──────── RECORDS TO PROCESS ────────
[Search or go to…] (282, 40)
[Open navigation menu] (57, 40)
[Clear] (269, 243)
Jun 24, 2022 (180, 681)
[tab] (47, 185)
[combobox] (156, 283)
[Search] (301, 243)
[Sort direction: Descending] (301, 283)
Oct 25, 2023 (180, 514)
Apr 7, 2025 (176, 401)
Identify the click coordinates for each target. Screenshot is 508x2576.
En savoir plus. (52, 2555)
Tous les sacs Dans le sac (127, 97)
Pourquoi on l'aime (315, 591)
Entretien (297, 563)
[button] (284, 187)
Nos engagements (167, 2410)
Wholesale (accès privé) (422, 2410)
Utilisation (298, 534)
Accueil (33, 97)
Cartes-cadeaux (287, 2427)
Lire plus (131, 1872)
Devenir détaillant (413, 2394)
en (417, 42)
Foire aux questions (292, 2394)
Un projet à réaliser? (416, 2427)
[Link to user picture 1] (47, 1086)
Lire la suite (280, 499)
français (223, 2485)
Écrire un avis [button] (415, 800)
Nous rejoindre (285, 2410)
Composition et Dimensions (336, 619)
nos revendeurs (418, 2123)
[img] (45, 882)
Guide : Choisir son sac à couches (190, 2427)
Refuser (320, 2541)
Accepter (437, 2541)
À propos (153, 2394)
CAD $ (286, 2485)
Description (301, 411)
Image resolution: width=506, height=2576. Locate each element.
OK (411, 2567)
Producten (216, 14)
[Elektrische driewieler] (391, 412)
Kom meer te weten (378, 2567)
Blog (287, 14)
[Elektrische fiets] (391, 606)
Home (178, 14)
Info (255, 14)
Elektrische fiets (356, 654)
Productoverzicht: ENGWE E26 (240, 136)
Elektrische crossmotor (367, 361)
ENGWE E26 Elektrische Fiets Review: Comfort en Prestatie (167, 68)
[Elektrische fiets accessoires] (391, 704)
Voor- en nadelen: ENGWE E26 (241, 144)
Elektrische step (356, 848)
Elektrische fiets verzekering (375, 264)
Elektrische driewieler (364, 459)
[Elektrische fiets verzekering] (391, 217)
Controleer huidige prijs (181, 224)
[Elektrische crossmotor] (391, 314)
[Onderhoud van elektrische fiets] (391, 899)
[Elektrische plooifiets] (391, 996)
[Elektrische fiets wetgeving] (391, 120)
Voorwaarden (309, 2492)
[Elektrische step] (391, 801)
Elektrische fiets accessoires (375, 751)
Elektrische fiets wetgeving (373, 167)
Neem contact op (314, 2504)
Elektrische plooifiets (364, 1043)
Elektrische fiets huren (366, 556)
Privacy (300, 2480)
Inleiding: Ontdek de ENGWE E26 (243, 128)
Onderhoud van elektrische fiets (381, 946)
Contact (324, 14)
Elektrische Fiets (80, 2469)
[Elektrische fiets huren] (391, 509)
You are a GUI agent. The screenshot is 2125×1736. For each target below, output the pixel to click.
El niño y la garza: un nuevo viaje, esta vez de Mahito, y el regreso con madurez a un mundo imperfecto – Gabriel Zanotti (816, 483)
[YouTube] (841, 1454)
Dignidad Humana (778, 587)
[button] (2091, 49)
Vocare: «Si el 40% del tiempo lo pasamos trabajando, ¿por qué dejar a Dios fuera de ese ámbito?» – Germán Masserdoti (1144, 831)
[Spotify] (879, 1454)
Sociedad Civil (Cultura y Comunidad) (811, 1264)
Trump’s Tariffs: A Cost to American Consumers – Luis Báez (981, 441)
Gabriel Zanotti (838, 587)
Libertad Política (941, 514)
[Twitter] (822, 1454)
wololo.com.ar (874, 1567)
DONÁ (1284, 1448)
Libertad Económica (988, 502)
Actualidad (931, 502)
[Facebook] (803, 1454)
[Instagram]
────────
### WHAT THE EXERCISE ASKS
Up to and including the line with "[img] (45, 882)", output each line of the entries above exactly, starting from the first.

### RESPONSE FOR THIS EXERCISE
[Search or go to…] (282, 40)
[Open navigation menu] (57, 40)
[Clear] (269, 243)
Jun 24, 2022 (180, 681)
[tab] (47, 185)
[combobox] (156, 283)
[Search] (301, 243)
[Sort direction: Descending] (301, 283)
Oct 25, 2023 (180, 514)
Apr 7, 2025 (176, 401)
Identify the click coordinates for each target. Screenshot is 508x2576.
En savoir plus. (52, 2555)
Tous les sacs Dans le sac (127, 97)
Pourquoi on l'aime (315, 591)
Entretien (297, 563)
[button] (284, 187)
Nos engagements (167, 2410)
Wholesale (accès privé) (422, 2410)
Utilisation (298, 534)
Accueil (33, 97)
Cartes-cadeaux (287, 2427)
Lire plus (131, 1872)
Devenir détaillant (413, 2394)
en (417, 42)
Foire aux questions (292, 2394)
Un projet à réaliser? (416, 2427)
[Link to user picture 1] (47, 1086)
Lire la suite (280, 499)
français (223, 2485)
Écrire un avis [button] (415, 800)
Nous rejoindre (285, 2410)
Composition et Dimensions (336, 619)
nos revendeurs (418, 2123)
[img] (45, 882)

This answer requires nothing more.